There are two foundational areas of global competition in the intangibles economy: talent and ideas. They are deeply intertwined. Foreign multinational tech behemoths such as Google and Amazon have been known to jurisdiction shop to find top talent at universities, largely engineers and data scientists, to drive their current commercialization and to generate new ideas to be commercialized. When such ideas and talent exist in a corporate structure, they often conduct early acquisitions, referred to as “acquihires,” regardless of the economic fundamentals of such companies.
The talent and their ideas are portable with little tax or other implication. More precisely, an algorithm developed in Waterloo, Ont., can be transferred, intrafirm, to another jurisdiction, say California, to be commercialized by the parent company without oversight, despite the public investments in the creation of those assets.
This can create negative economic spillovers for a country such as Canada that subsidizes key services such as education and health care in addition to the incentives it offers for companies to conduct research and development and to create jobs. It’s important to note that Canada has negative unemployment among data and computer scientists. Such incentives create wage inflation for Canadian firms that require such talent for their growth, as well as creating non-technical jobs such as sales and marketing, administration and operations roles.
This is not a theoretical argument. Canadians have been at the forefront of the development of the base artificial-intelligence (AI) algorithms at our universities. This has created much hype about Canada leading the global AI revolution.
This is true at the ideation phase, but when we look to who ultimately owns such ideas and can extract significant rents from them, look no further than the largest foreign multinational firms, which have acquired the intellectual property (IP) in exchange for what seems to be research funding to a university or a job for the faculty member.
This is the case with Geoffrey Hinton’s groundbreaking AI research, often associated with the University of Toronto, which has been patented by Google. Such foundational technologies can generate billions of dollars of revenue both for the company and jurisdiction where it is commercialized.
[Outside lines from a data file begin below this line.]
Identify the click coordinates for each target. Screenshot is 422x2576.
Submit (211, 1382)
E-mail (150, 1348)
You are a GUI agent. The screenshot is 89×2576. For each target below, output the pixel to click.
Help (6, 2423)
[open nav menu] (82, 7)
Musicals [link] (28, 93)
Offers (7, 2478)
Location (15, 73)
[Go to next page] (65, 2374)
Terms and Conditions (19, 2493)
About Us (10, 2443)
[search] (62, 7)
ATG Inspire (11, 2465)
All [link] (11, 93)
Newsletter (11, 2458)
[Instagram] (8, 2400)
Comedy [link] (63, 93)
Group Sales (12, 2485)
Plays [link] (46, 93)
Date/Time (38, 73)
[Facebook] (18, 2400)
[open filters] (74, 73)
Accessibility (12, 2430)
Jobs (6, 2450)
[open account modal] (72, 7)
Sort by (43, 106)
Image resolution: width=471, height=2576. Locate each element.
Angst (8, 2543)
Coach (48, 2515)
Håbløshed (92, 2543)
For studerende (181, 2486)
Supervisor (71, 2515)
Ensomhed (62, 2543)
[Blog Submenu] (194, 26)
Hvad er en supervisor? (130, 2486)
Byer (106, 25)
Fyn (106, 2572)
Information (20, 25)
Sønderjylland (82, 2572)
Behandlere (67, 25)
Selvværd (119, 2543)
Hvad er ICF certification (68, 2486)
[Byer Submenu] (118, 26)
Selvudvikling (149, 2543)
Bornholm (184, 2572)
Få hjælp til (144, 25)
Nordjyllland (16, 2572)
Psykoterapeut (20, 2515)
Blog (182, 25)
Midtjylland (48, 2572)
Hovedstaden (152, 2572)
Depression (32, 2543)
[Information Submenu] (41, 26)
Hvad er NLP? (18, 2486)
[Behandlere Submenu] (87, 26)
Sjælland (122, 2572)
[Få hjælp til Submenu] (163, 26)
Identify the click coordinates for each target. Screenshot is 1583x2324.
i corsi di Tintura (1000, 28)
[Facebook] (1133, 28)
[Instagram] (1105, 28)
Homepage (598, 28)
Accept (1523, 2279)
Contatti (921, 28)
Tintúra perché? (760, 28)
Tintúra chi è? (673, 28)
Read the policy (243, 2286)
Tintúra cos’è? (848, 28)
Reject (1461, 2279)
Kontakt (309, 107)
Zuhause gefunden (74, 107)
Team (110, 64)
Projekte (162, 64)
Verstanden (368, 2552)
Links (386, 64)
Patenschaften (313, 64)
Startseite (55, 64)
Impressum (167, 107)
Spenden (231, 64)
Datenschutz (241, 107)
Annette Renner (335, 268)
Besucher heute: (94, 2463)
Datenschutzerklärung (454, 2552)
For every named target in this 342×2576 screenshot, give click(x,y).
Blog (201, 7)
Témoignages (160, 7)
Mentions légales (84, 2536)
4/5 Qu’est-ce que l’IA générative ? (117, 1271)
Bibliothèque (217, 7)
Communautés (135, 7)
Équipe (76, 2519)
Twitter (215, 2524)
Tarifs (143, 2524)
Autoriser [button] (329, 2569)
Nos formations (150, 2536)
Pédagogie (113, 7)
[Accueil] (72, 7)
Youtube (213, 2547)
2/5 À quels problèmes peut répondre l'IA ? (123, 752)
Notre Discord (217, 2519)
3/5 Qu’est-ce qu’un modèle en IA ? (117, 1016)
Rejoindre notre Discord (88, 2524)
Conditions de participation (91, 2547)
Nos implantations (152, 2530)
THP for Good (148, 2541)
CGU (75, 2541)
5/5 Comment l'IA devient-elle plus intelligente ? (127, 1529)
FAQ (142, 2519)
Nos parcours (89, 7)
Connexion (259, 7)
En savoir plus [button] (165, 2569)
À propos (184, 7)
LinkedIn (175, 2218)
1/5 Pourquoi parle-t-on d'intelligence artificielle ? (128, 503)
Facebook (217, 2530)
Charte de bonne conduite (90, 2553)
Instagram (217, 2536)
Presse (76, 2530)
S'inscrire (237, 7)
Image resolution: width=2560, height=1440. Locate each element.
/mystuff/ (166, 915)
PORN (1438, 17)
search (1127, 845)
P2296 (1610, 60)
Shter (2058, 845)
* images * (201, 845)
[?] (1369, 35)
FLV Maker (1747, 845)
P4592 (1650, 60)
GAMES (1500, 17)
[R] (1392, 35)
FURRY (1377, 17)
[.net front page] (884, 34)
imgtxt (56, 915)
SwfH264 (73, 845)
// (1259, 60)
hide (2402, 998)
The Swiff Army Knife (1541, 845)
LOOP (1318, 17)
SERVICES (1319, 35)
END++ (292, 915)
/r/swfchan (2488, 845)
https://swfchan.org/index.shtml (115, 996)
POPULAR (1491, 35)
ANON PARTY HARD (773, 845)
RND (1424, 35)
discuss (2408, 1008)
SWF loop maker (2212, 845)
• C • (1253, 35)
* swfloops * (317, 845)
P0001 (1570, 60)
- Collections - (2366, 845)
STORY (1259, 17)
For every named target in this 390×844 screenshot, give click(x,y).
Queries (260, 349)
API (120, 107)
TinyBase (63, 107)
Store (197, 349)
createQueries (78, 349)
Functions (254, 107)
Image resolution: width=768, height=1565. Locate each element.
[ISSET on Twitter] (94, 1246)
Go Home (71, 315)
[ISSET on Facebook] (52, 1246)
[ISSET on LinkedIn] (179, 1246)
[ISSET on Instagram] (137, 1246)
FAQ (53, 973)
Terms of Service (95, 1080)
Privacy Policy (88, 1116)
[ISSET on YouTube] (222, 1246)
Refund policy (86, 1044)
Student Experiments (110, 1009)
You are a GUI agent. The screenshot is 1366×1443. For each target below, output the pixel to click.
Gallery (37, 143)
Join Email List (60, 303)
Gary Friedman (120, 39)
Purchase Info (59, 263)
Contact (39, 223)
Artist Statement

In 2017, Eric Schmidt, chairman of Google’s parent company, speaking about Canadian research into AI, stated: “We now use it throughout our entire business and it’s a major driver of our corporate success.” The company’s revenue in 2017 was US$110-billion.
Google is not alone, as South Korean giant LG recently announced an AI research partnership with the University of Toronto.
Universities are becoming ever more important in the intangible economy given that they sit at the nexus of talent development and ideation. In Canada, universities seem to be striking partnerships with foreign multinational tech companies at an increasing rate across the tech spectrum.
For example, Canadian researchers are among the pack in the race to 5G wireless technology, which is seen as another transformational platform technology. The government of Canada announced it would spend $40-million to lure Finnish company, Nokia, to conduct research on 5G. The government’s approach doesn’t seem to prescribe Canadian commercialization provisions, IP ownership or a royalty structure in exchange for the investment. This will create negative economic spillovers if the technology is commercially successful.
Beyond the economic spillovers, there are also national-security considerations of such research partnerships. Given that such foundational technologies are developed at universities, governance of such research partnerships should be a primary consideration for administrators and funders.
However, a Globe and Mail investigation revealed that federal agency Natural Sciences and Engineering Research Council of Canada was looking for academic reviewers of a pending 5G research partnership between Canadian universities and Huawei, the Chinese technology giant, while not letting geopolitical considerations come in to their evaluation. This is despite the fact that the Canadian government is considering blocking the company from our telecommunications infrastructure supply chain. Leading U.S. research institutions such as the Massachusetts Institute of Technology have cut off Huawei from research partnerships.
Considering the economic spillovers of FDI into our innovation economy, asking for shrewder terms in exchange for publicly funded research partnerships with foreign companies or the consideration of geopolitical realities before striking such agreements is not economic nationalism. It’s a pillar of a modern prosperity strategy and enlightened sovereignty.
Canadians, whether they ever step foot on a university campus, fuel research partnerships through their taxes. We’re publicly funding research at one of the highest rates among member countries of the Organization for Economic Co-operation and Development, yet our productivity has plummeted compared with our competitors.
We deserve for those investments to create a virtuous feedback loop. One which sees a return on the public investments we make, including some Canadian companies growing to globally competitive scale through intellectual property created and commercialized in Canada that creates quality technical and non-technical jobs, significant tax revenues to fund our health care, education and other essential services as well as new philanthropic resources.
If we don’t awaken to these realities and act soon, Canada will have subsidized our own digital colonization.